The most important line in my opinion is following:
001021: Oct 25 08:41:24.112 CEST: %DMI-5-AUTH_PASSED: R0/0: dmiauthd: User 'dnac-user' authenticated successfully from dnac-ip:51392 for netconf over ssh. External groups: PRIV15

After that DNAC regularly sends a "dir /all bootflash:" command to check the status of the file transfer. Since there is no transfer running, there is no file.


Regarding the other points you've mentioned:

DNAC-CA trustpoint:
All devices have the DNAC-CA trustpoint configured, nevertheless I've updated telemetry settings on all nodes.

HTTPS file transfer test:
File transfer over HTTPS works and can also be testet using Update Readiness Report.

To summarize: It seems when NETCONF is enabled on Cat9500 the file does not get copied from DNAC to the switch and it fails after 10 minutes. As soon as NETCONF port is removed vom device setting, the file gets copied as expected and SWIM works.

Dominik

Ok that is interesting. If the image distribution is failing to the Catalyst 9500 when netconf is enabled, and is working when netconf is disabled, then I can only assume that you are hitting a bug with the 9500. When you run look at the 'Image Update Status', do you see any errors under Distribution similar to the below?

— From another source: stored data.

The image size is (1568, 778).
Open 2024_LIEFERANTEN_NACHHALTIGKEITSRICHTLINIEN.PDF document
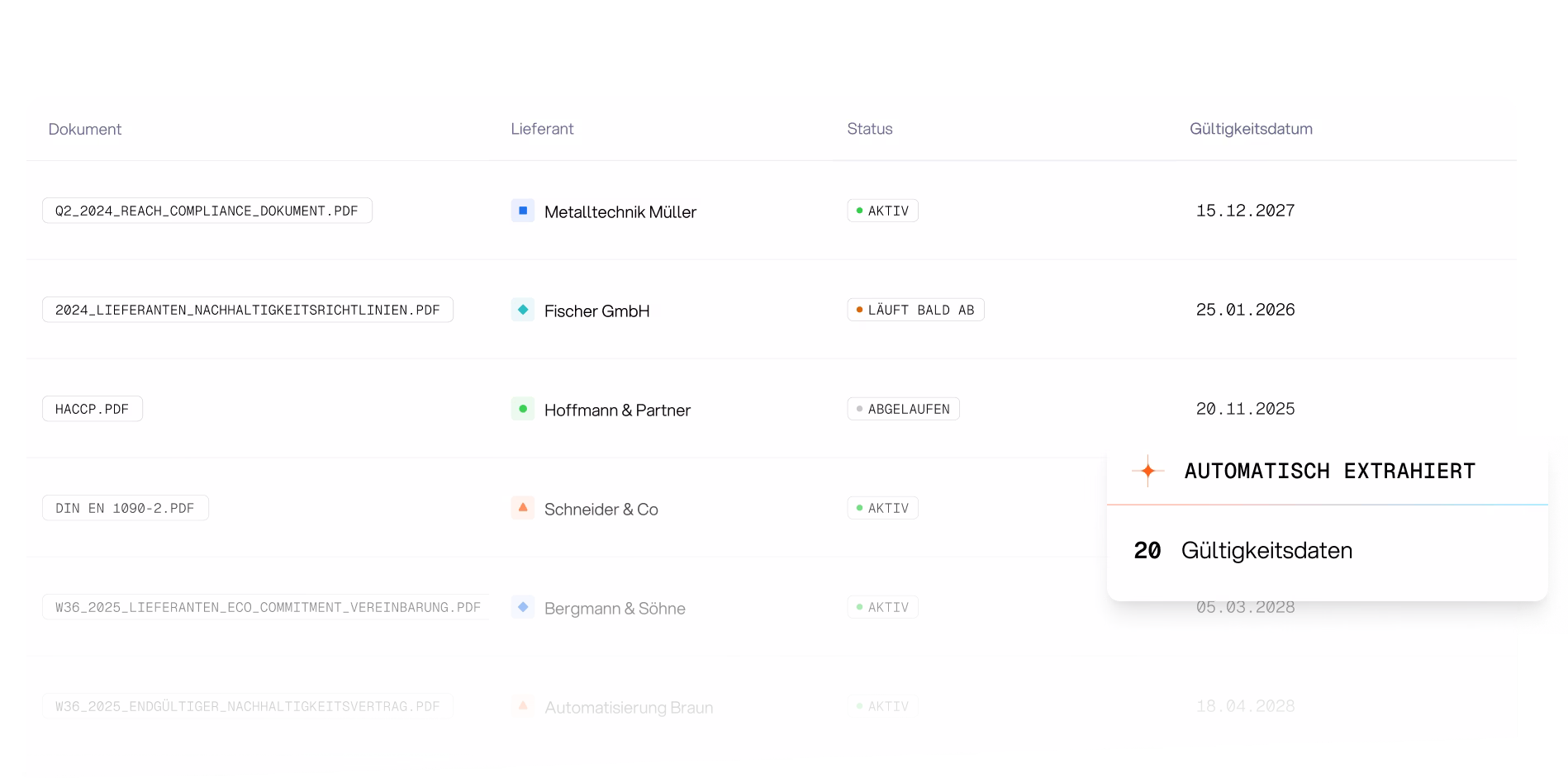(248, 310)
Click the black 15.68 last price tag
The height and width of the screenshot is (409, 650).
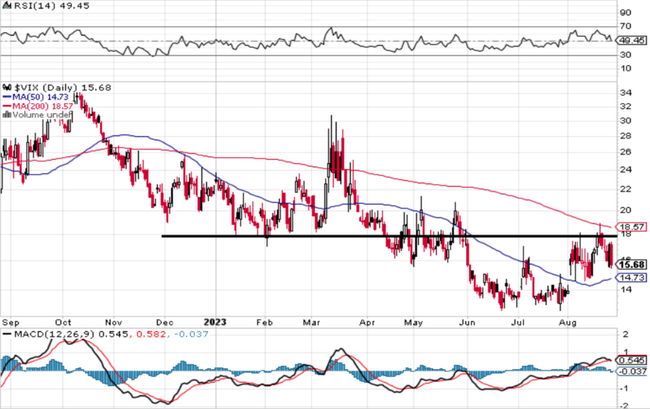pos(632,264)
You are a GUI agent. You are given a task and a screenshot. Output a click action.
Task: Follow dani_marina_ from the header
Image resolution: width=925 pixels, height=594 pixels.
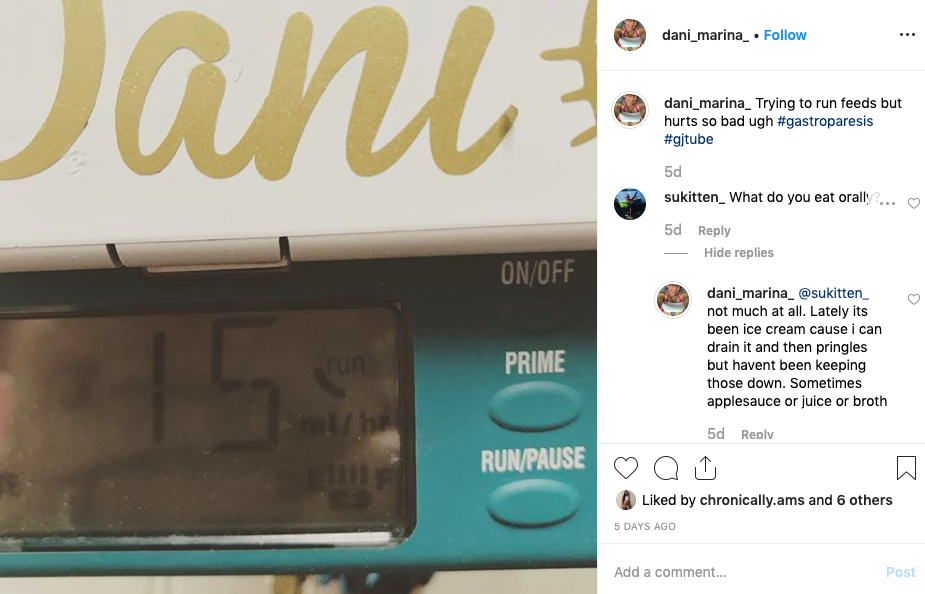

willwetherman_0-1666691685010.png

I got a similar error like on your screenshot:

dominikhug_0-1666692954022.png

But it's not very informative.

I went into Activities - Audit Logs and found a proof that DNAC want's to initiate file transfer using NETCONF:

dominikhug_1-1666693041517.png

After about 8 minutes I'll get the error "HTTPS.Image copy is not progressing".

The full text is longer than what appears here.